Indeed, the framework agreement makes clear that the Transport Secretary will take a close interest in NR’s activities, with the right to hold regular meetings with NR’s chairman (as well as the right to appoint that chairman).
Despite these arguments, the framework confirms ORR’s role as NR’s economic regulator. Given the traditional tension between HM Treasury and spending departments such as DfT, ORR’s work provides the Treasury with a measure of financial assurance that has a degree of independence from the department itself.
ORR retains its safety role and its place in deciding track access allocations, because access is needed by private companies as well as by those train operators running government franchises. But NR regulation is ripe to be absorbed into DfT, despite the clauses within the DfT/NR framework agreement.

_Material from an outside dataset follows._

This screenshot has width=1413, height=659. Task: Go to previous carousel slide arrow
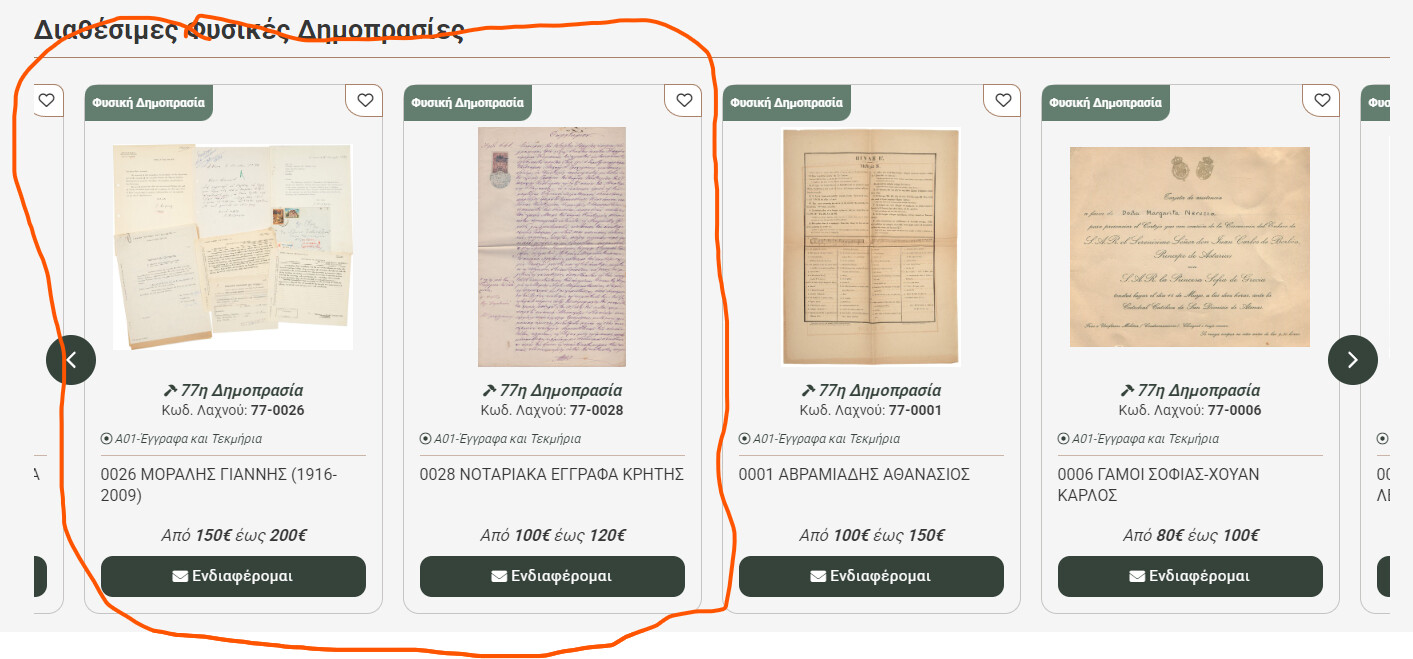(x=71, y=360)
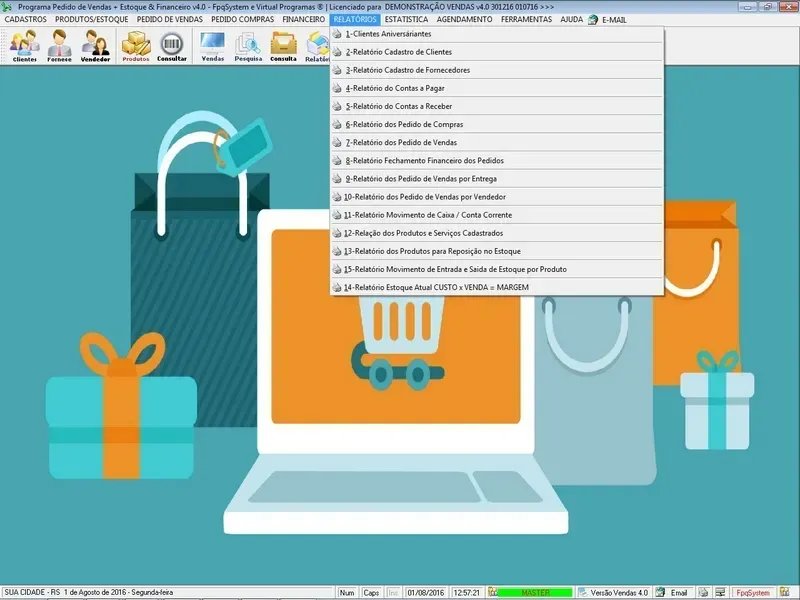800x600 pixels.
Task: Click the printer icon in status bar
Action: 703,593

Longer-term financial certainty allows better planning from NR and its private sector contractors. The latter should be better placed to appropriately train their workforces for the long term, although NR’s continued use of framework contracts comes with no guarantee that work will actually materialise. Coupled with annual spending limits, there is a real risk of spending taps being turned off at relatively short notice.
Keeping five-year control periods sits with the promises made by Secretary of State for Transport Patrick McLoughlin in a letter to NR Chairman Richard Parry-Jones last December, shortly before the ONS announced its decision.
McLoughlin wrote of the likely ONS decision: “It would not reflect any change in the underlying substance of Network Rail’s operations, nor would it affect the security of your investors or your internal decision-making on issues such as resourcing and delivery. My overall aim would be to change as little as possible about Network Rail’s structure and its interaction with central Government, while meeting the accounting and reporting standards that apply to the public sector.”
A DfT-NR Memorandum of Understanding (MoU) that followed later the same month took the same line, and proposed the framework agreement that was published on September 1.
The memorandum talked of holding NR to the targets set by ORR’s five-year review, but also of appointing a formal accounting officer to satisfy parliamentary accounting processes. The company’s accounts will be consolidated into DfT’s (and therefore government’s), to be presented to Parliament.
Value for money
The DfT’s own accounting officer will need to be satisfied that NR is accounting properly, and that its spending represents value for money. The MoU says: “In doing so, we will seek to draw as much as we can from the existing control frameworks, in particular the duties and powers of the ORR as independent regulator.”
In addition to ORR’s oversight, the National Audit Office (NAO) will take an interest in NR. It looks to find value for money in government’s actions, and its recent reports have examined train procurement, Crossrail, Thameslink and High Speed 2. It also provides an annual review of the DfT itself, and has examined how ORR regulates NR’s efficiency.
The NAO is run by the Comptroller and Auditor General, currently Sir Amyas Morse. From next April, he will be appointed as NR’s auditor, replacing the company’s private sector auditors. To this end, the DfT requires NR to supply him with whatever information he needs.